↓

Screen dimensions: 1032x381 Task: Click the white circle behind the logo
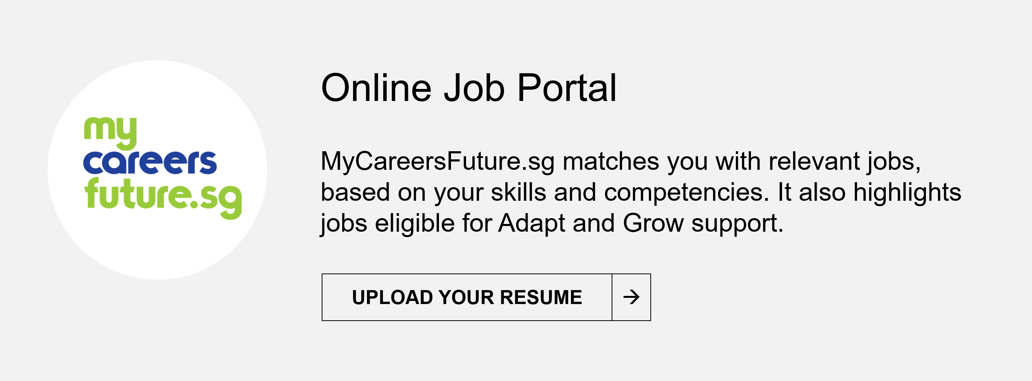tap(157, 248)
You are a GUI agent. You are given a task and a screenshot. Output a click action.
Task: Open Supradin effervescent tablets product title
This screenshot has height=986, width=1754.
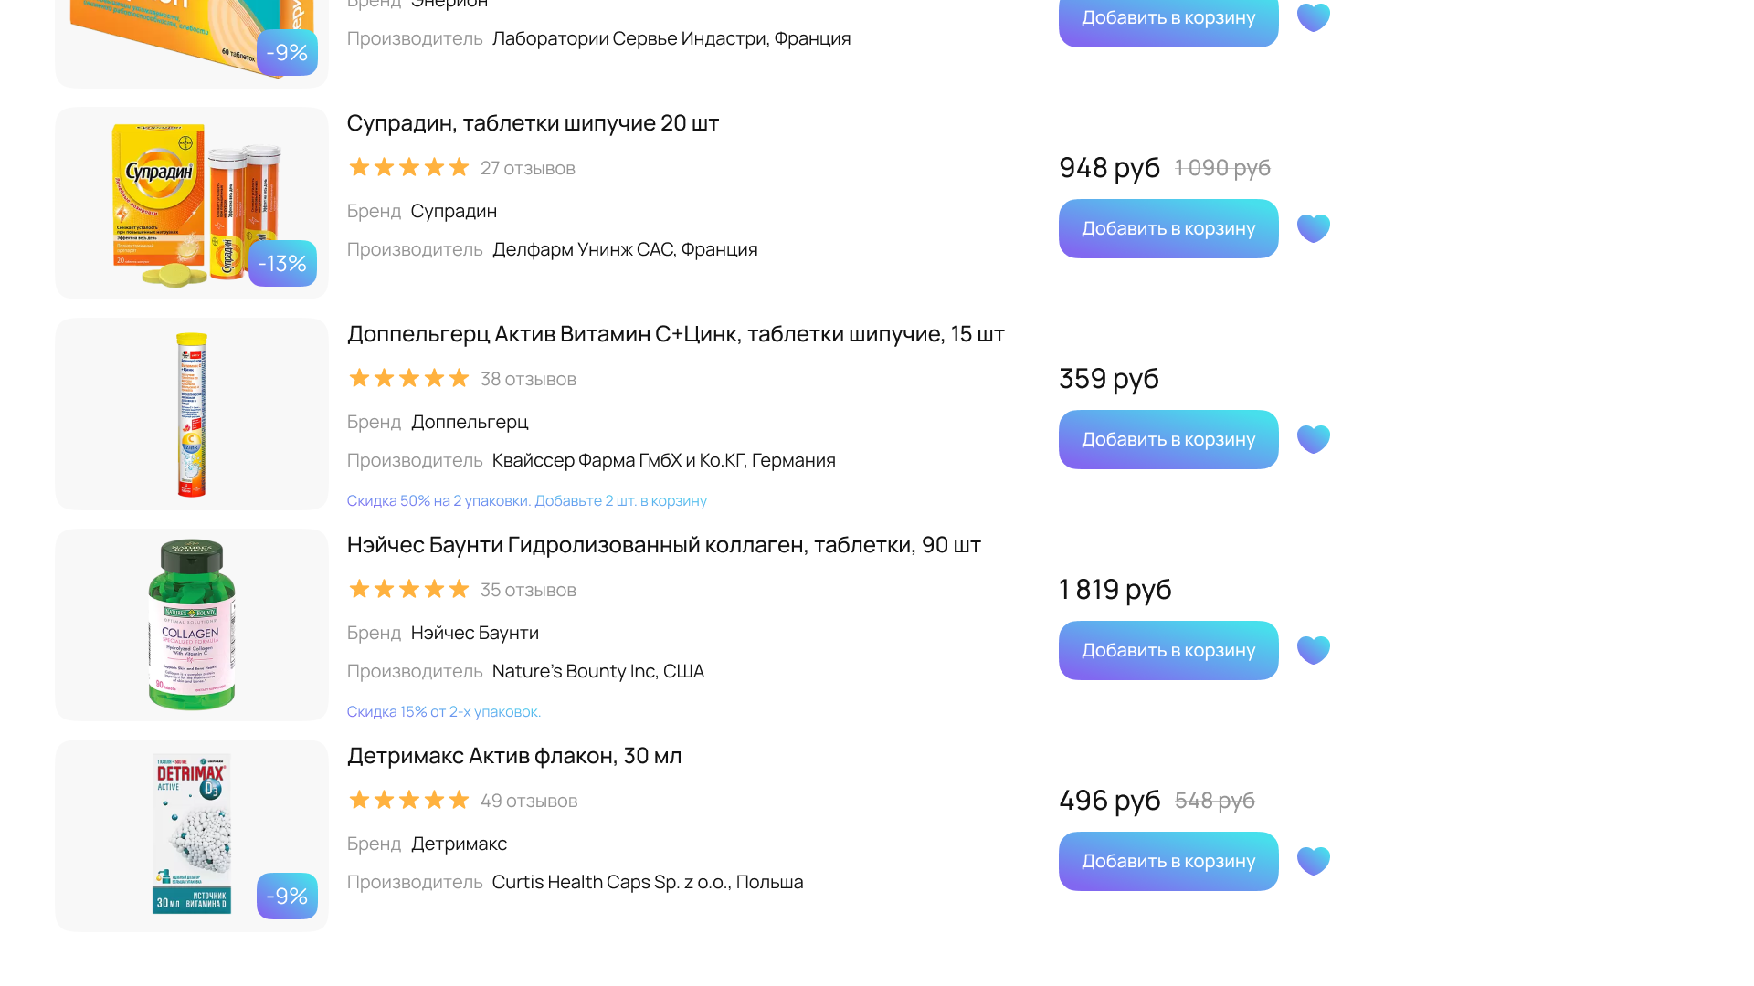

↑
↓

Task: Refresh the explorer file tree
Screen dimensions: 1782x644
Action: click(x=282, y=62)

↑
↓

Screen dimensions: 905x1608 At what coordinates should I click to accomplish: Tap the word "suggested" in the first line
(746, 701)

↑

THE TASK: Pull out each line of the listing above that contains the word "screenshot". Case counts.

IN RESPONSE:
You are a GUI agent. You are given a task and a screenshot. Output a click action.
This screenshot has height=986, width=1754.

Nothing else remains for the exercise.